# Solved: DOS memory problem



## Helter23 (May 3, 2007)

i am currently trying to run the original system shock on my PC. I can load the game fine, but when i select new game and enter my profile info then click start it crashes and says there is not enough memory in the command promt...anyone have any ideas?


----------



## Kablooie (Jul 19, 2004)

are you trying to run System Shock directly via Windows or are you using DosBox?


----------



## Helter23 (May 3, 2007)

i have tried both..so i was wondering if there is a dos shell that i can download or how do i increase the memory given to the DOS program i have


----------



## Kablooie (Jul 19, 2004)

In Dosbox you can assign more memory by editing the "dosbox.conf" file in the dosbox folder.
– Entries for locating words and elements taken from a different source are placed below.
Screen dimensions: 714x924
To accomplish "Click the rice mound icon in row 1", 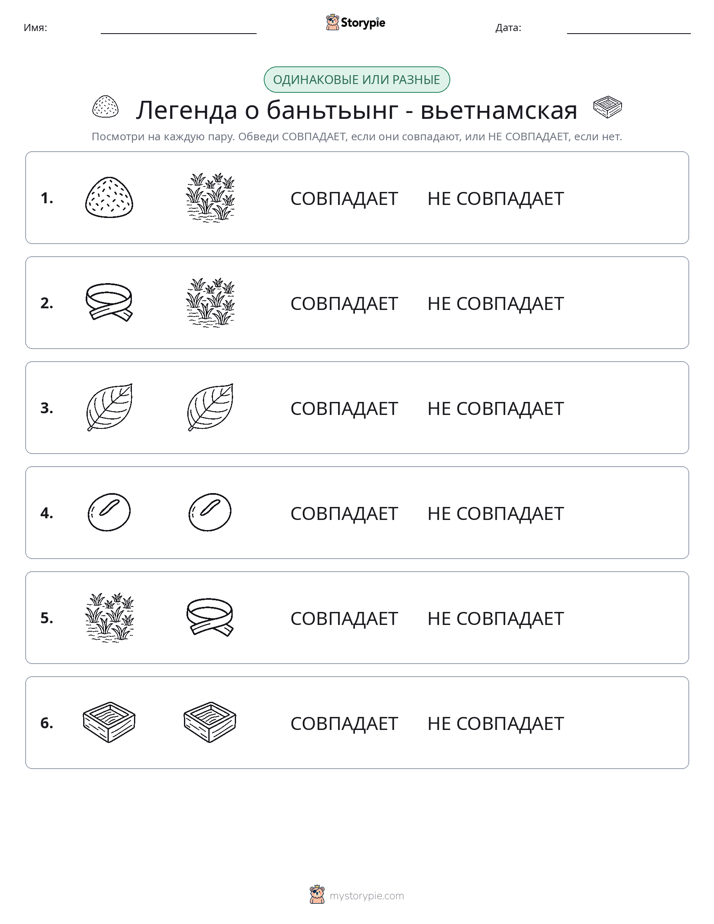I will 109,197.

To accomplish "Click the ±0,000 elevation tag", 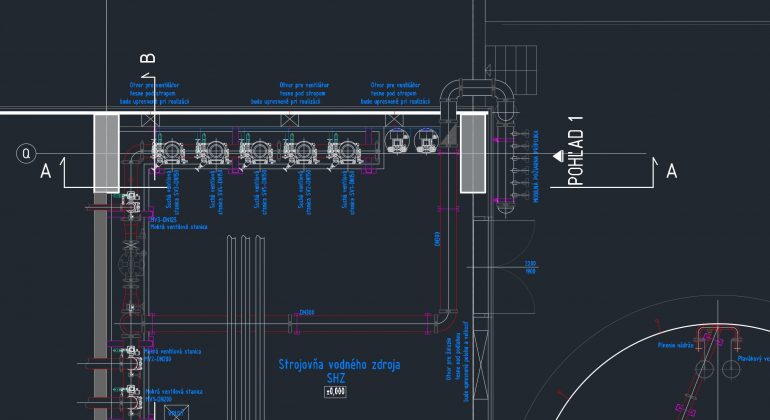I will tap(335, 391).
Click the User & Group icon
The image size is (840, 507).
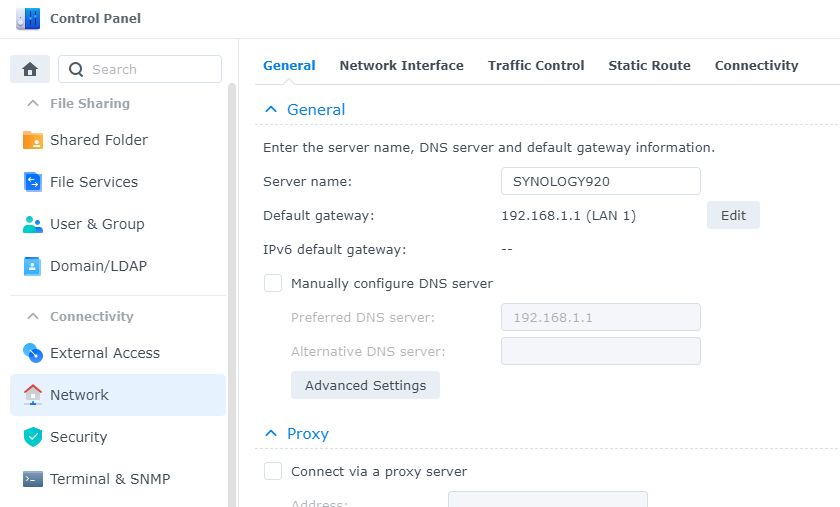pyautogui.click(x=33, y=224)
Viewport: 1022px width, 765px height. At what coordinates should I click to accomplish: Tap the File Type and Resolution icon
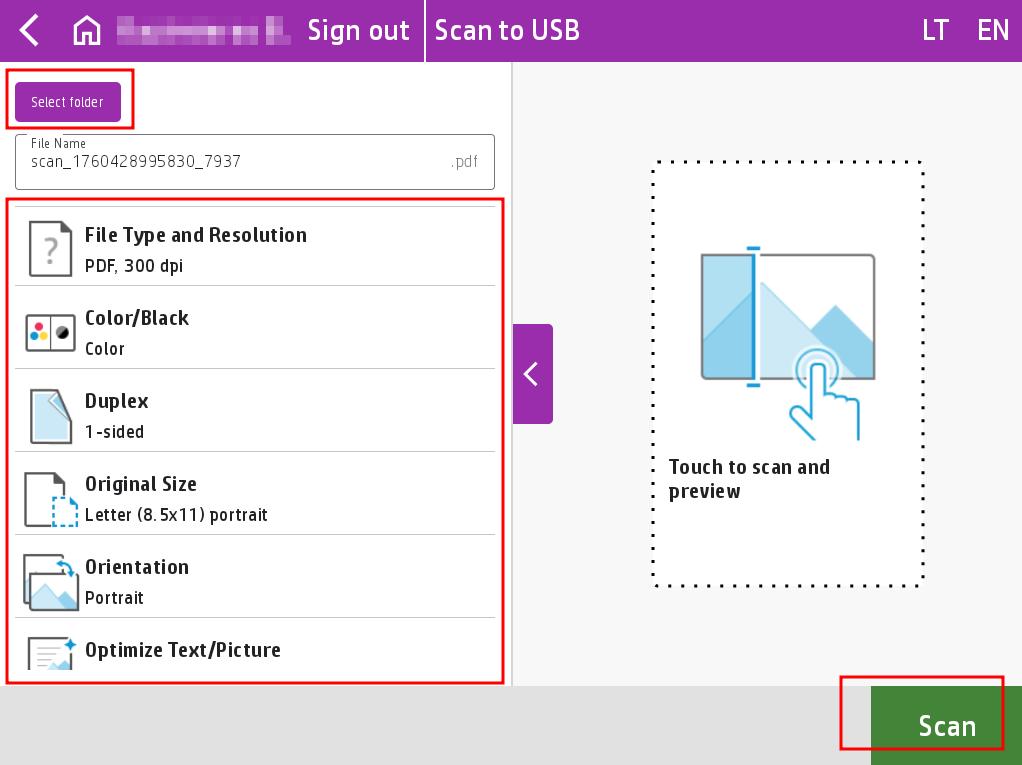(50, 249)
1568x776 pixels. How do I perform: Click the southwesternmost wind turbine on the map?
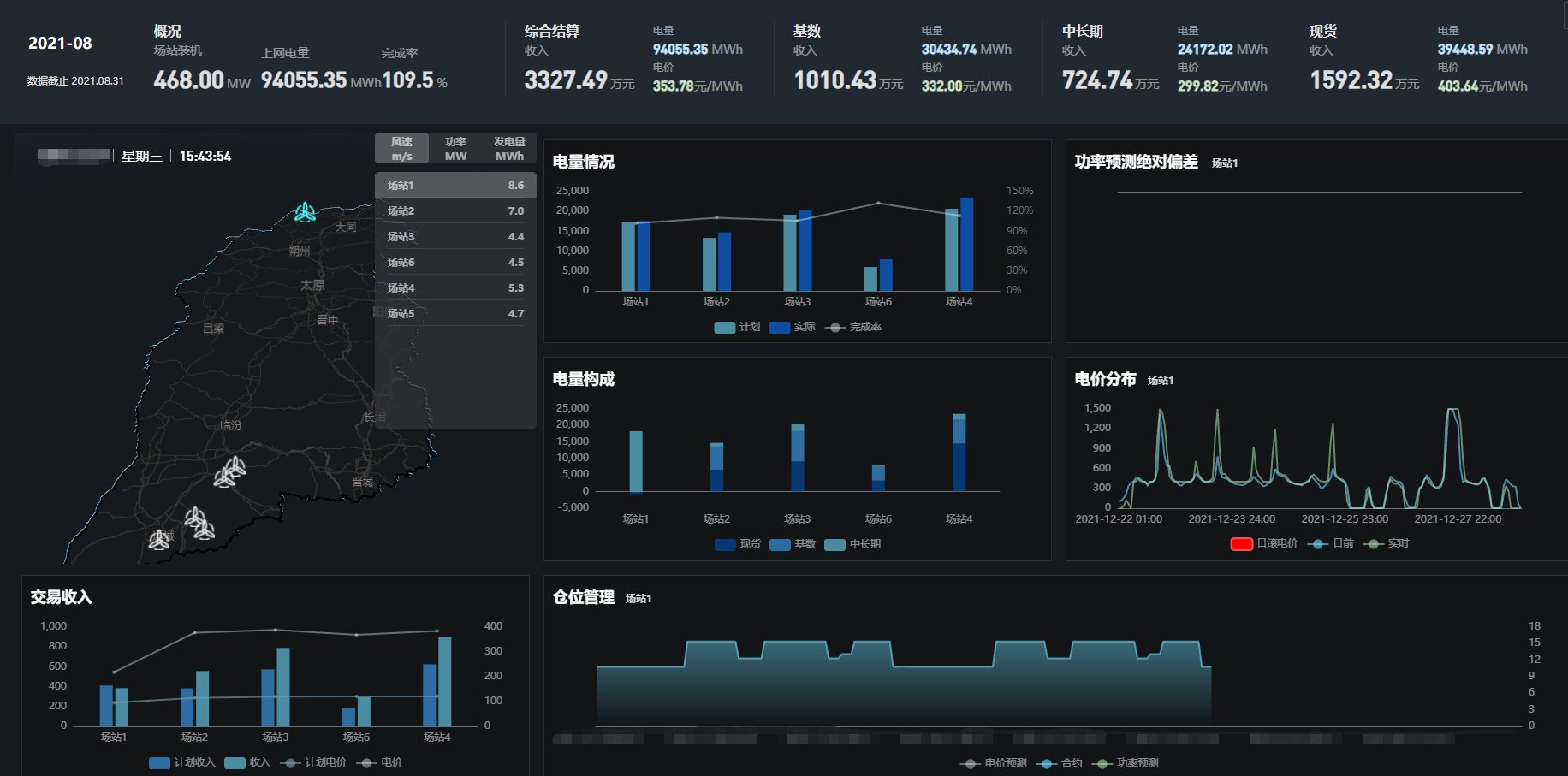pyautogui.click(x=159, y=540)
Open up the file in Notepad (or whatever you use) and in there you will see a line saying "memsize=" (under the "[dosbox]" header).

It should look something like :
*
[dosbox]
# language -- Select another language file.
# memsize -- Amount of memory dosbox has in megabytes.
# machine -- The type of machine tries to emulate:hercules,cga,tandy,vga.
# captures -- Directory where things like wave,midi,screenshot get captured.

language=
machine=vga
captures=capture
memsize=200
*
I'm not sure what memtype it is set to by default (mine just states 200), but you increase the memsize by just adding a higher number and saving the file. Keep increasing it if it does not work.

Also, look if there's a section looking like the one below :
*
[dos]
# xms -- Enable XMS support.
# ems -- Enable EMS support.
xms=true
ems=true
*

Make sure xms and ems are both set to true.

I'm not sure if this WILL work coz it's been a while since I've used dosbox, but it's worth a try  Good luck and keep us posted.


----------



## sumitb18 (Mar 25, 2008)

I am having the same problem with DOSBOX while trying to play my very old game Strike Commander. I have tried editing the DOSBOX.conf file but to no avail. I increased the *memsize* to 512 (maximum memory that I have) and *xms* and *ems* are both true but still the gam doesn't run. The message I get is that the game needs 586k to run the program while only 425k was found on system ! I have read every help that I could find on the net but to no use. Any help guys ? Please !!! I am desperate


----------